Download or read book Judgment At Istanbul written by Vahakn N. Dadrian and published by Berghahn Books. This book was released on 2011-12-30 with total page 376 pages. Available in PDF, EPUB and Kindle. Book excerpt: Turkey's bid to join the European Union has lent new urgency to the issue of the Armenian Genocide as differing interpretations of the genocide are proving to be a major reason for the delay of the its accession. This book provides vital background information and is a prime source of legal evidence and authentic Turkish eyewitness testimony of the intent and the crime of genocide against the Armenians. After a long and painstaking effort, the authors, one an Armenian, the other a Turk, generally recognized as the foremost experts on the Armenian Genocide, have prepared a new, authoritative translation and detailed analysis of the Takvim-i Vekâyi, the official Ottoman Government record of the Turkish Military Tribunals concerning the crimes committed against the Armenians during World War I. The authors have compiled the documentation of the trial proceedings for the first time in English and situated them within their historical and legal context. These documents show that Wartime Cabinet ministers, Young Turk party leaders, and a number of others inculpated in these crimes were court-martialed by the Turkish Military Tribunals in the years immediately following World War I. Most were found guilty and received sentences ranging from prison with hard labor to death. In remarkable contrast to Nuremberg, the Turkish Military Tribunals were conducted solely on the basis of existing Ottoman domestic penal codes. This substitution of a national for an international criminal court stands in history as a unique initiative of national self-condemnation. This compilation is significantly enhanced by an extensive analysis of the historical background, political nature and legal implications of the criminal prosecution of the twentieth century's first state-sponsored crime of genocide.

Ottomans and Armenians

Download Ottomans and Armenians PDF Online Free

Author :
Publisher : Springer
ISBN 13 : 1137362219
Total Pages : 312 pages
Book Rating : 4.1/5 (373 download)

DOWNLOAD NOW!


Book Synopsis Ottomans and Armenians by : Edward J. Erickson

Download or read book Ottomans and Armenians written by Edward J. Erickson and published by Springer.
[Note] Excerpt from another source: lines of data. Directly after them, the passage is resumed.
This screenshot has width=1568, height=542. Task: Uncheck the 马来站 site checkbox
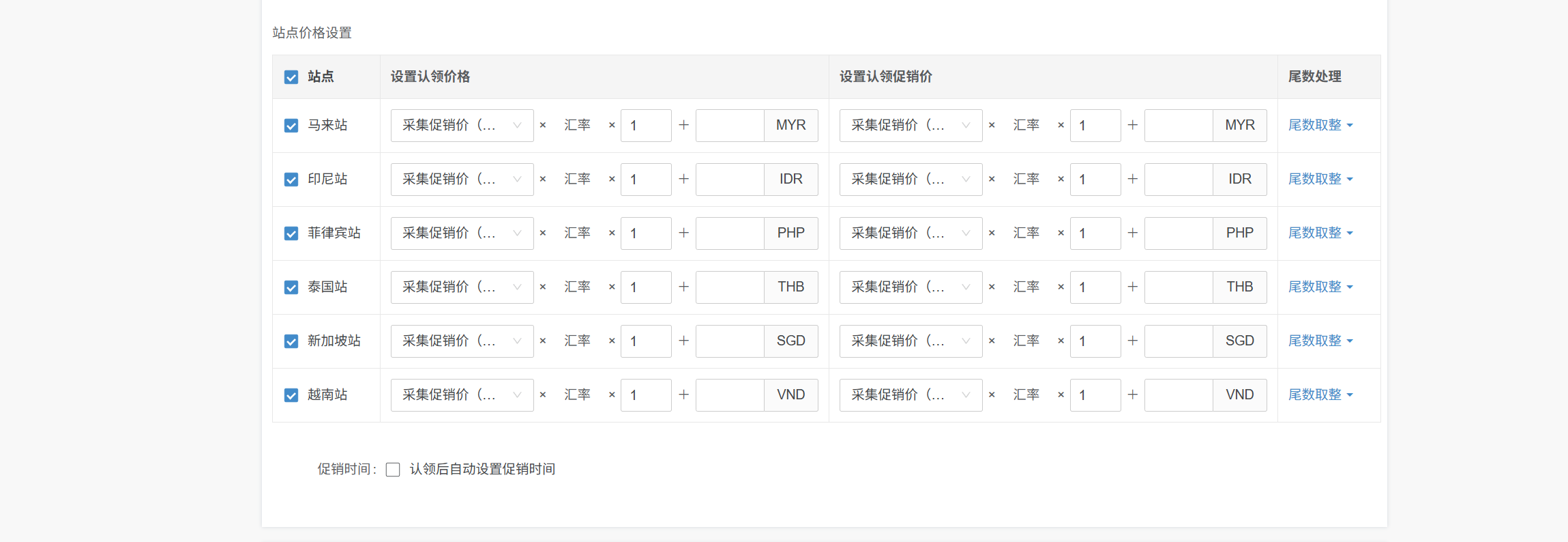tap(291, 126)
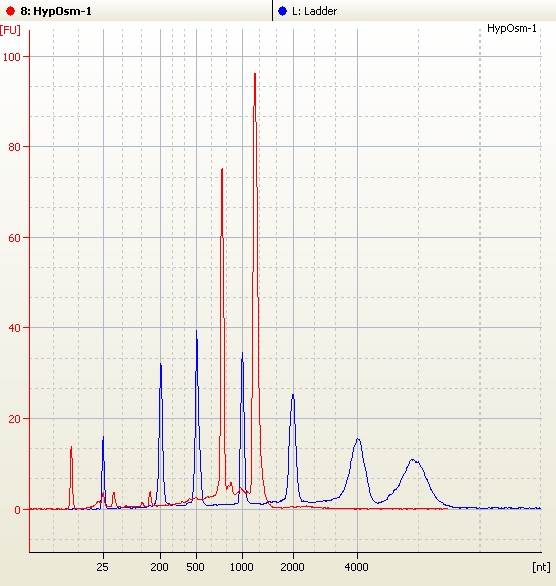Screen dimensions: 556x586
Task: Click the broad blue peak at 4000 nt
Action: [358, 440]
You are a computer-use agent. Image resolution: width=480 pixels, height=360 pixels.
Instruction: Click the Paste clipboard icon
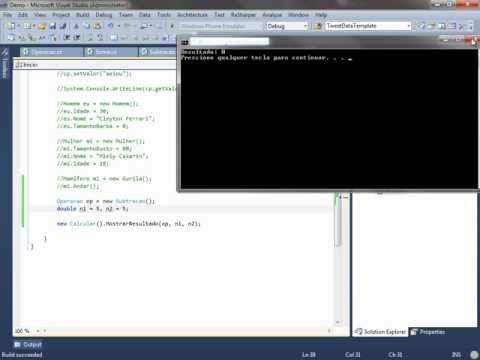(97, 26)
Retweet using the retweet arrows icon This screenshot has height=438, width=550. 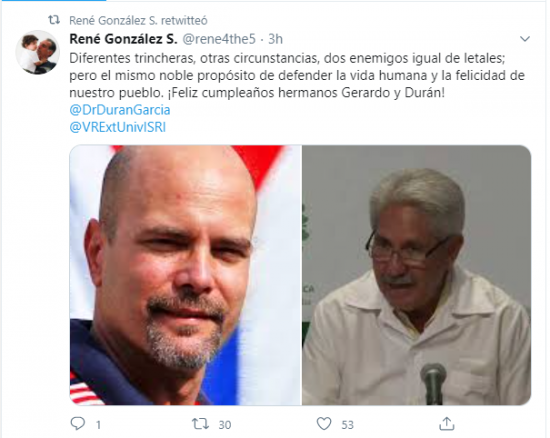[x=200, y=424]
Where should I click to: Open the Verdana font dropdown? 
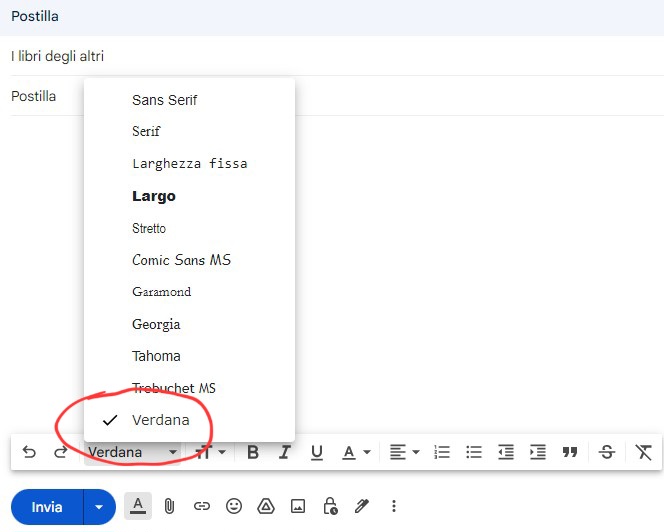[x=132, y=453]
This book was released on 2013-11-12 with total page 312 pages. Available in PDF, EPUB and Kindle. Book excerpt: Covering the period from 1878-1915, Ottomans and Armenians is a military history of the Ottoman army and the counterinsurgency campaigns it waged in the last days of the Ottoman empire. Although Ottomans were among the most active practitioners of counterinsurgency campaigning in the late-nineteenth and early-twentieth centuries, in the vast literature available on counterinsurgency in the early twenty-first century, there is very little scholarly analysis of how Ottomans reacted to insurgency and then went about counterinsurgency. This book presents the thesis that the Ottoman government developed an evolving, 35-year, empire-wide array of counterinsurgency practices that varied in scope and execution depending on the strategic importance of the affected provinces.